# Stored items

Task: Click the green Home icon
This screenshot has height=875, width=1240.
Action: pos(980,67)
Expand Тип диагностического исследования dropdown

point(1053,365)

# Try it
Output every record above, exactly as written.

# Answer to the problem
Task: Click the green Home icon
This screenshot has height=875, width=1240.
Action: pos(980,67)
Expand Тип диагностического исследования dropdown

point(1053,365)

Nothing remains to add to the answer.